Some are experimenting with new types of patterned or coated glass that birds can see. Others are rethinking glass towers entirely, experimenting with exteriors that use wood, concrete or steel rods. Blurring lines between the indoors and outdoors, some architects are creating green roofs and facades, inviting birds to nest within the building.
“Many people think about bird-friendly design as yet another limitation on buildings, yet another requirement,” said Dan Piselli, director of sustainability at the New York-based architecture firm FXCollaborative. “But there are so many design-forward buildings that perfectly exemplify that this doesn’t have to limit your design, your freedom.”
How modern buildings put birds in danger
For Deborah Laurel, principal in the firm Prendergast Laurel Architects, the realization came a couple of decades ago. She was up for an award for her firm’s renovation of the Staten Island Children’s Museum when the museum’s director mentioned to her that a number of birds had been crashing into the new addition. “I was horrified,” she said.
She embarked on a frenzy of research to learn more about bird collisions. After several years of investigation, she found there was little in the way of practical tips for architects, and she teamed up with the conservation group NYC Audubon, to develop a bird-safe building guide.
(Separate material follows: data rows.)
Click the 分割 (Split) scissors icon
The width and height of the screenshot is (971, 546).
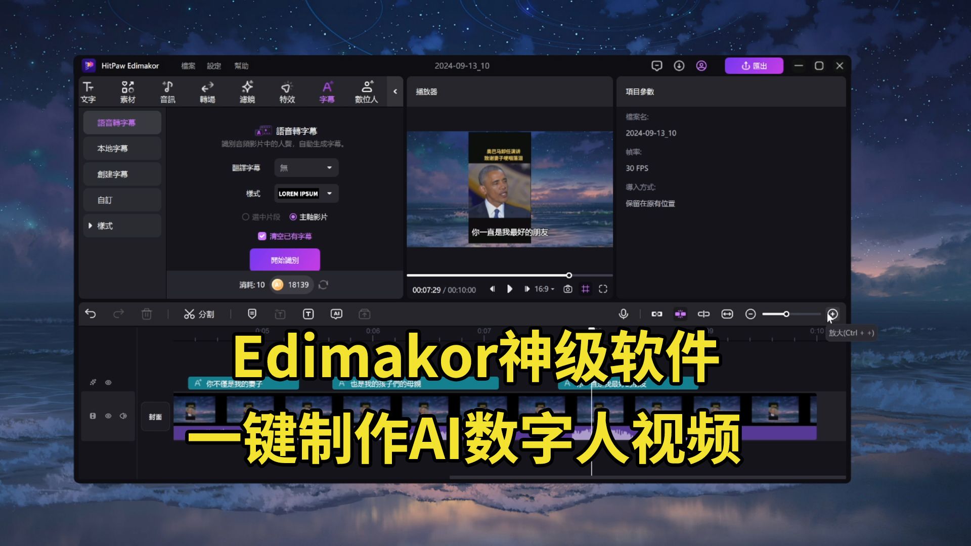pyautogui.click(x=190, y=313)

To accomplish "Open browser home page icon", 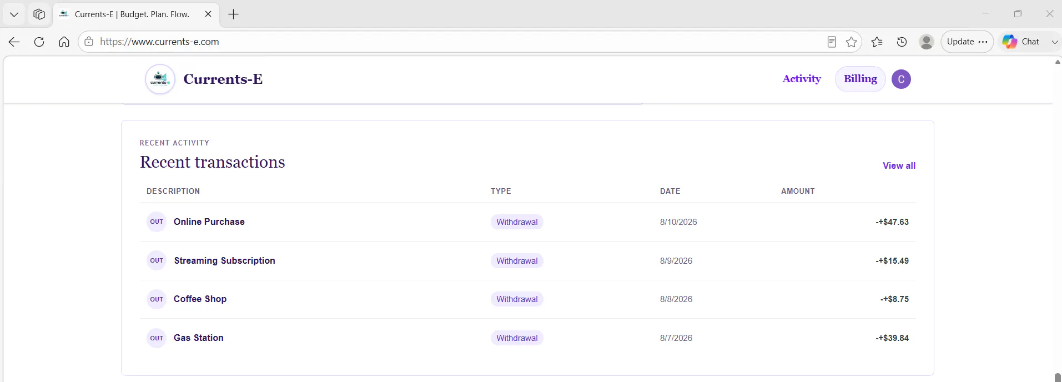I will [x=64, y=42].

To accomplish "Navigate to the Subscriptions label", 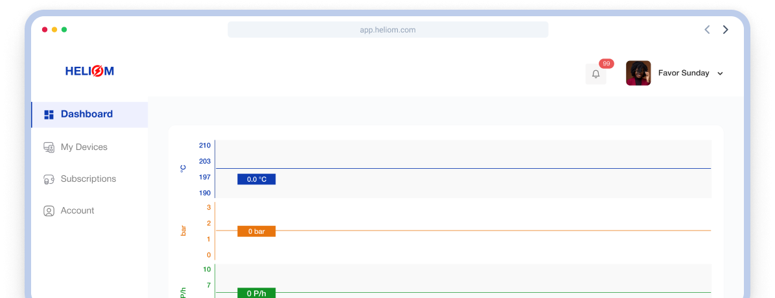I will tap(88, 179).
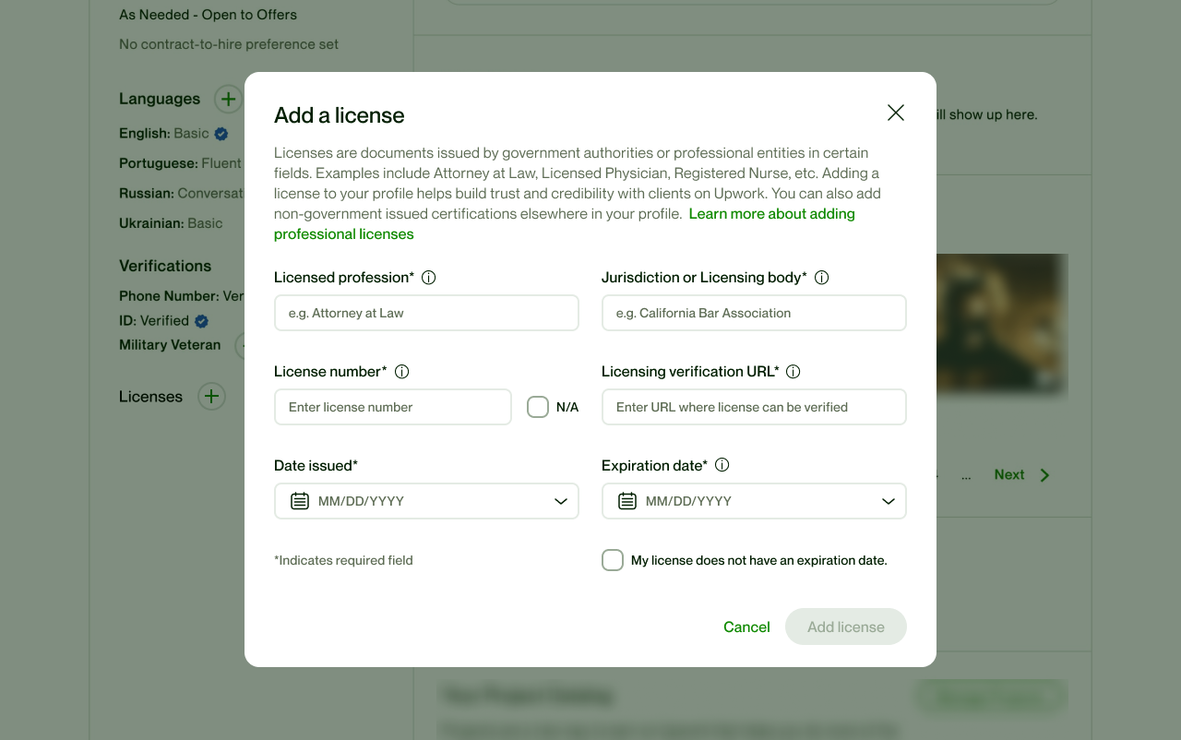Image resolution: width=1181 pixels, height=740 pixels.
Task: Click the licensing verification URL input
Action: click(x=754, y=407)
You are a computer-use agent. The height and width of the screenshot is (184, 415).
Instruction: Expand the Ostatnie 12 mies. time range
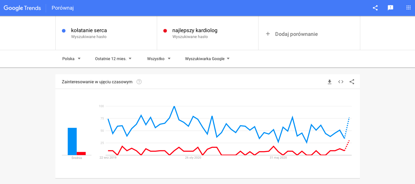[113, 59]
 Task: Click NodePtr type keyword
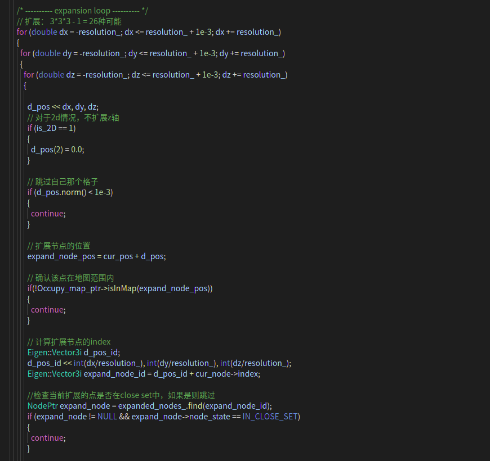coord(43,406)
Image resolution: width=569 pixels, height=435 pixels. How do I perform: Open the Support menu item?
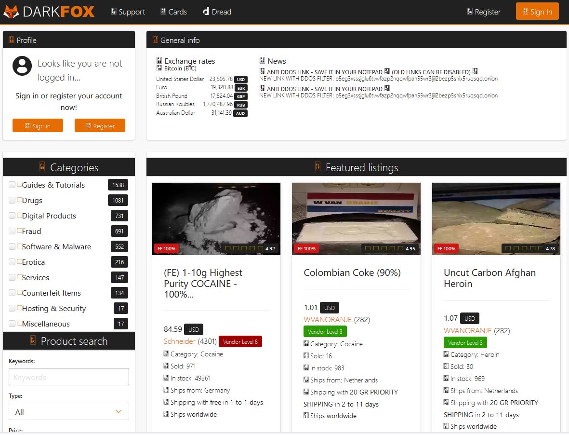127,12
The issue, she discovered, was that technological and architectural advancements over the last half-century had in some ways transformed New York City – and most other US skylines and suburbs – into death traps for birds...
At certain times of day, tall glass towers almost blend into the sky. At other times, windows appear so pristinely clear that they are imperceptible to birds, who might try to fly though them. During the day, trees and greenery reflected on shiny building facades can trick birds, whereas at night, brightly lit buildings can confuse and bewilder them...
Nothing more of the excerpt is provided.